Over the last 10 years, researchers have conducted genome-wide association studies (GWAS) to map DNA variants across thousands of genomes from individuals to find which variants are more frequent in people with a certain disease. For such common complex diseases as diabetes or cancer, GWAS have identified hundreds such variants. On the other hand, GWAS have found that many disease-associated variants do not alter the function of genes in an obvious way, making some variants difficult for immediate clinical interpretation.
Senior author Jason H. Moore, Ph.D., the Edward Rose Professor of Informatics and director of the Institute for Biomedical Informatics, and colleagues have developed a computational method to explore the downstream effects of variants associated with risk to reveal possible mechanisms of disease.
“Our results provide a 'roadmap' of disease mechanisms emerging from GWAS to identify candidate therapeutic targets,” Dr.
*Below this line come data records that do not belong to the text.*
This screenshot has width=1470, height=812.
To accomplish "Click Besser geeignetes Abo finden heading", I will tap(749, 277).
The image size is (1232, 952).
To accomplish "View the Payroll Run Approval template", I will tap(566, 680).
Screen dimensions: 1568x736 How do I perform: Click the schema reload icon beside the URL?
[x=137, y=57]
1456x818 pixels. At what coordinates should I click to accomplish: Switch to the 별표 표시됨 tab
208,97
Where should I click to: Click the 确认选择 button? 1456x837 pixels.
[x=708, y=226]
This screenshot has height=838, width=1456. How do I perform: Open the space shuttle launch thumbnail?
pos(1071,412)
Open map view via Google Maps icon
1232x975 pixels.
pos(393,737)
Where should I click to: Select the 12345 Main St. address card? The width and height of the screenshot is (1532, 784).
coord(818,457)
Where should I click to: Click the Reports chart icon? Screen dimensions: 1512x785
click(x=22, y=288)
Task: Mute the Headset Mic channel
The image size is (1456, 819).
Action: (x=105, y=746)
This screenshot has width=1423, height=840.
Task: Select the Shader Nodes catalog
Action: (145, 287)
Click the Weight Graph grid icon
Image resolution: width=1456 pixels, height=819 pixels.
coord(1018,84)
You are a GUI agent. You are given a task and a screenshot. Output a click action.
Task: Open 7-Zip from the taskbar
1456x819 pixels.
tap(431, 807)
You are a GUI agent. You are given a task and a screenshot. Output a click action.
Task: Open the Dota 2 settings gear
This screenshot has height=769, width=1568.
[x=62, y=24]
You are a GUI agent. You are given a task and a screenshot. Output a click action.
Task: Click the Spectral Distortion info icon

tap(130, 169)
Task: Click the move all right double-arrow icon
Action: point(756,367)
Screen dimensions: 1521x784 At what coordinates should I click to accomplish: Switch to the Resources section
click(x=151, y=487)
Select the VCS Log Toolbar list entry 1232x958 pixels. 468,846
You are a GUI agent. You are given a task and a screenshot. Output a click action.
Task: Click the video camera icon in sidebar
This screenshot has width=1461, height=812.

Moore said.
In the current paper, the team demonstrated that variants associated with disease risk can affect such biological activities as gene expression and the function of proteins in cellular house-keeping machinery.
“Taking this all together a more comprehensive picture of disease biology is emerging,” explained Dr. Moore. ” This picture, up to now, has been blurry, especially when variants occurred between genes.”
The team used computational modeling of two million pairs of disease-associated SNPs drawn from three GWAS projects, as well as information from other genome databases that match a patient's individual genetic makeup to their outward symptoms. From this, they predicted 3870 SNP pairs with a similar biological mechanism. These prioritized SNP pairs, with overlapping messenger RNA targets or similar functions, were more likely to be associated with the same disease than unrelated pathologies.
Specifically, using a subset of the prioritized SNP pairs in independent studies of Alzheimer's disease, bladder cancer, and rheumatoid arthritis patient data, they showed that two variants can contribute to disease independently, but also interact genetically. “From this we determined that the precise combination of DNA variants in a patient may synergistically increase or antagonistically decrease one's relative risk of disease,” according to Dr. Moore.
Using data sets from the Encyclopedia of DNA Elements (ENCODE)—a project designed to discover the bits of DNA that have a biological function related to a gene—the team validated that the biological mechanisms of disease shared within the prioritized SNP pairs are frequently governed by matching transcription factor binding sites and interactions of segments of chromatin that are seemingly far apart and not related.
Now, the team is refining their methods to identify those genetic risk factors that have been overlooked by ignoring the biological context of their effects on common diseases.